It perhaps seems absurd to suppose that the population as a whole is conscious of the belief ‘It’s raining’ in some strange, disembodied state. The existence of a functional state representing the mental belief state ‘It’s raining’ seems insufficient for the conscious awareness of this belief. The problem of consciousness – the first-person perspective on the world, our subjective experience of the world, what it is like to be you, at your computer, as you read this – is indeed a tricky issue for functionalism, as it is for all theories of the mind. But problems in the philosophy of mind are not exhausted by the problem of conscious – in fact, some philosophers, such as Dan Dennett, believe that once the other problems of how the brain/mind works, then the supposed problem of consciousness will disappear. There won’t be an extra ‘something’ to explain when all the other aspects of the mind are explained.
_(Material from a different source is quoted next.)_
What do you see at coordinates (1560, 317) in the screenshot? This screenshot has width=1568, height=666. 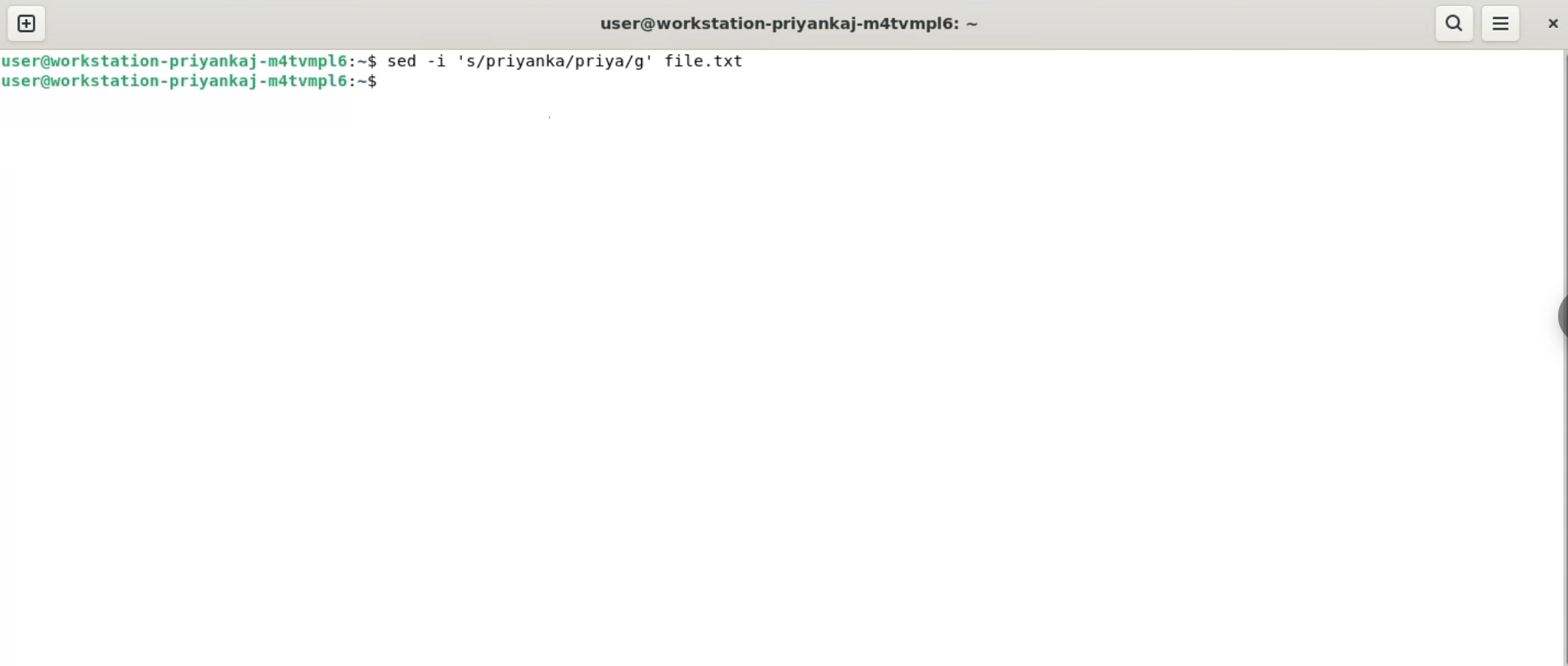 I see `sidebar` at bounding box center [1560, 317].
Functionalism fares well in explaining a number of other features of mental states. For instance, it has an explanation of, or at least is compatible with, the following features on mental states that any theory of mind will hopefully address (see Ravenscroft (2005)): some mental states are caused by states of the world; some mental states cause mental states; some mental states cause other mental states; some mental states are about things in the world; and some kinds of mental states are systematically correlated with certain kinds of brain states. It’s not well-suited to explaining the problem of consciousness, as traditionally construed, but does the China Brain thought experiment refute functionalism as an approach to understanding these other aspects of the mind, as it is intended to? It seems perhaps obvious that the China Brain doesn’t have mental states similar in relevant respects to human mental states, but this is an intuition, not an argument, however strong (Braddon-Mitchell and Jackson (1996)).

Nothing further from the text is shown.